"Another grand gesture, especially important for us, was the rehabilitation of Galileo, which the pope had anticipated as early as in 1979 during a solemn remembrance of Albert Einstein on the centennial of his birth," they wrote.
"This rehabilitation, carried out at the request of John Paul II by the Pontifical Academy of Sciences 13 years later, was a symbolic recognition of the autonomy and importance of scientific research."
The professors' appeal follows an intervention earlier this week by Archbishop Stanisław Gądecki, president of the Polish bishops' conference. In a Dec. 7 statement, Gądecki deplored what he called "unprecedented attacks" on St. John Paul II. He insisted that the pope's "highest priority" was combating clerical abuse and protecting young people.
Last month, the rector's college of the John Paul II Catholic University of Lublin also said that the criticism had no factual basis, lamenting the "fallacious accusations, calumnies, and slander directed recently against our patron saint."

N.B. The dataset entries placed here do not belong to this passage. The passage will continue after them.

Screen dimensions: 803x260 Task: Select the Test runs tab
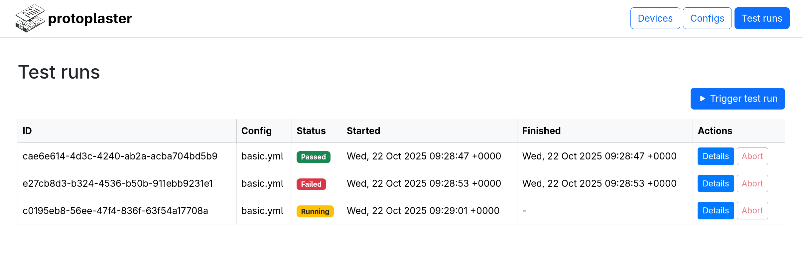762,18
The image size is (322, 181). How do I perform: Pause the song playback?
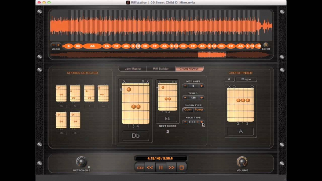pos(161,168)
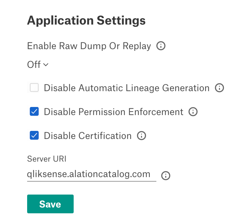252x223 pixels.
Task: Click the chevron arrow beside Off
Action: pos(46,65)
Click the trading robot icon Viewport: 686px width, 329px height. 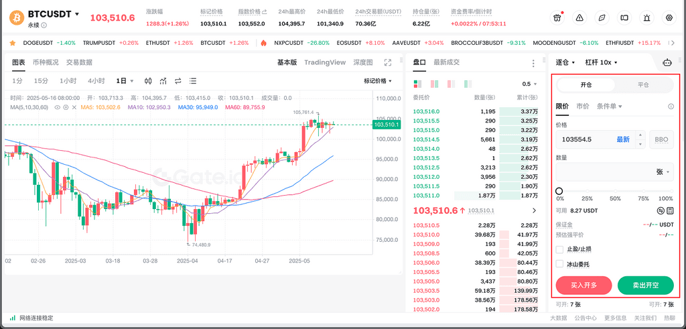pyautogui.click(x=667, y=62)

The rector and vice-chancellors of the university in eastern Poland commented: "The subjective theses expressed by some circles are by no means substantiated by facts and objective findings -- for example, presented in the report of the Holy See's Secretariat of State on Theodore McCarrick."
In their appeal, the 1,700 professors argued that, if the denigration of John Paul II went unchallenged, a "fundamentally false" picture of Polish history would be established in the minds of young Poles.
They said that the most serious consequence of this would be "the belief of the next generation that there is no reason why a community with such a past should be sustained."
The initiative's organizers described the appeal as "an unprecedented event, one which has brought together academic communities and exceeded our wildest expectations."